Cancún Airport offers glimpse of LMM’s future

Grupo ASUR manages the Cancún International Airport, along with eight other airports throughout Mexico.

CANCÚN, Mexico – Based on the premise that aviation and airports are a global industry, Mexico’s Grupo Aeroportuario del Sureste (ASUR) is planning to apply the same high operating standards it has in place at the Cancún International Airport in this busy tourism hub to the Luis Muñoz Marín International airport in San Juan.

“Aviation is a global business, and as a global business, it is operated that way. Every airport around the world follows the same or similar operating standards,” said Carlos Trueba-Coll, general manager of the 1.3 million square-foot Cancún Airport that was used by more than 13.2 million passengers in the past 12 months.

“We want to put our expertise in airport management, our technical capacity and professionalism in place so that the Luis Muñoz Marín Airport reaches the performance levels it has the potential to achieve,” said the executive who in the next couple of weeks will be moving to Puerto Rico in preparation to head the Carolina airport’s management team.
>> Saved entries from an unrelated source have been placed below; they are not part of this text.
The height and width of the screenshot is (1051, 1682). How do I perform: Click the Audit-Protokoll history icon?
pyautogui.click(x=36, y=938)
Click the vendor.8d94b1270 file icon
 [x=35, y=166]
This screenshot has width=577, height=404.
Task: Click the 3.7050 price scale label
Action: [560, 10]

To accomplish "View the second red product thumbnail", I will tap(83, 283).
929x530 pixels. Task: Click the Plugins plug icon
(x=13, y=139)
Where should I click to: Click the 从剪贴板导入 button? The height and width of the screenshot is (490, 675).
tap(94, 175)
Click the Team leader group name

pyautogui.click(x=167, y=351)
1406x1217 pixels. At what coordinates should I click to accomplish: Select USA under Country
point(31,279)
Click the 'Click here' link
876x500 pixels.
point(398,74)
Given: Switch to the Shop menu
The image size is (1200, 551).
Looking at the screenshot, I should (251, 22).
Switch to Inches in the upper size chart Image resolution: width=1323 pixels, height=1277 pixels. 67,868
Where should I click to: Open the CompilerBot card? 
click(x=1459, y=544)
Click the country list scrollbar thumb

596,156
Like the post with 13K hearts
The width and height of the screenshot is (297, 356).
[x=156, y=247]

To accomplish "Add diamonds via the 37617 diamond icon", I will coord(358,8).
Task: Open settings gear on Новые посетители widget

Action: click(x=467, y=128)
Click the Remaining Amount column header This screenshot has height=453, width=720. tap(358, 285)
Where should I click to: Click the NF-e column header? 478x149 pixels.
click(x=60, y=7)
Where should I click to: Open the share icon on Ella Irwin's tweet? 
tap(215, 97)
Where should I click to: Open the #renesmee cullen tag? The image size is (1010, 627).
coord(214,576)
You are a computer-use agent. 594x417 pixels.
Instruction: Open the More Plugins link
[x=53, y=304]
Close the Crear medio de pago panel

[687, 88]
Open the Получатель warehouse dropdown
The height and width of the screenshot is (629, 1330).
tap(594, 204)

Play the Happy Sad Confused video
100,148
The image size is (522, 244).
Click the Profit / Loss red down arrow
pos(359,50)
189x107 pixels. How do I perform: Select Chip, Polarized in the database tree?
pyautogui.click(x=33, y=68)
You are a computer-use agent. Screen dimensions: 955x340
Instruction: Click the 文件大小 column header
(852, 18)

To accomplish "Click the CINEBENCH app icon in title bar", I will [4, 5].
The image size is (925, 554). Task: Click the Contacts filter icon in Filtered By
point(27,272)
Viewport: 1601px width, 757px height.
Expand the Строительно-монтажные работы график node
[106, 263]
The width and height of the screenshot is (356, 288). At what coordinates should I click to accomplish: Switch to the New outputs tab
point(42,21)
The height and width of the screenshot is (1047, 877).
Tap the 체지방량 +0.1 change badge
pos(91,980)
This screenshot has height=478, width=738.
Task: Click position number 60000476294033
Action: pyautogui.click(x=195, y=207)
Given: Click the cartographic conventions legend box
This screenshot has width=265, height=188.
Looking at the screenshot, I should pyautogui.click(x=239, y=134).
News is my Business, along with several other Puerto Rican media outlets, was invited to Cancún by Grupo ASUR to meet with executives and tour the facility that is the gateway for 102 airline companies from across the globe.

Grupo ASUR, along with partner HighStar Holdings, recently signed off on a 40-year management agreement of the Luis Muñoz Marín Airport, after submitting the winning proposal for the public-private partnership contract to operate the facility.

In prior meetings with members of the Puerto Rican media, ASUR officials said their plan is to apply to Puerto Rico the lessons learned from running the Cancún airport — which it has completely overhauled since taking it over 1999 through a P3 agreement with the Mexican government. Back then, the airport was in shambles and processed about 7 million passengers traveling on 39 tenant airlines.

Dim or inexistent lighting, dark floors, disorganized ticketing counters, and confusing terminal layouts were what both local passengers and tourists had to deal with upon arriving at the facility.

Commercial activity is bustling at the Cancún Airport terminals.

Some 12 years and $500 million in investments later — including a second landing strip and new terminal — the airport is starkly different: cleanliness, organization and friendly treatment are the first impression passengers get immediately after stepping off the plane.

For international travelers, it takes an average of 30 minutes to go through immigrations, pick up baggage and go through customs. However, there are peak days and hours where lines are impressive, despite the existence of 40 customs booths and six baggage scanners.

That inconvenience, coupled with other airport-related issues such as renegade taxi drivers and transportation companies, and day-to-day situations that come up unexpectedly, are some of the challenges with which Cancún airport officials must deal.

However, Trueba-Coll insists ASUR has a response in place to address nearly every issue.

“We have an agreement in place with immigration that establishes that each agent is expected to process a passenger every 55 seconds, so lines should be cleared within minutes,” he said. “However, at customs, we often see unnecessary lines because their people don’t manage the passenger traffic as well as they could.”

In pursuit of a well-oiled machine
That agreement is just one of the elements of Grupo ASUR’s intricate plan to run the airport that is based on communication between the airlines, concessions and other airport components, he said. The roadmap is reviewed every five years.

Carlos Trueba-Coll, general manager of the 1.3 million square-foot Cancún Airport.

The expectation is that Grupo ASUR will take over managing the Luis Muñoz Marín Airport later this year, after the P3 agreement gets final approval from the Federal Aviation Administration. However, Trueba-Coll said in the meantime, Grupo ASUR is already working with airlines to understand their needs.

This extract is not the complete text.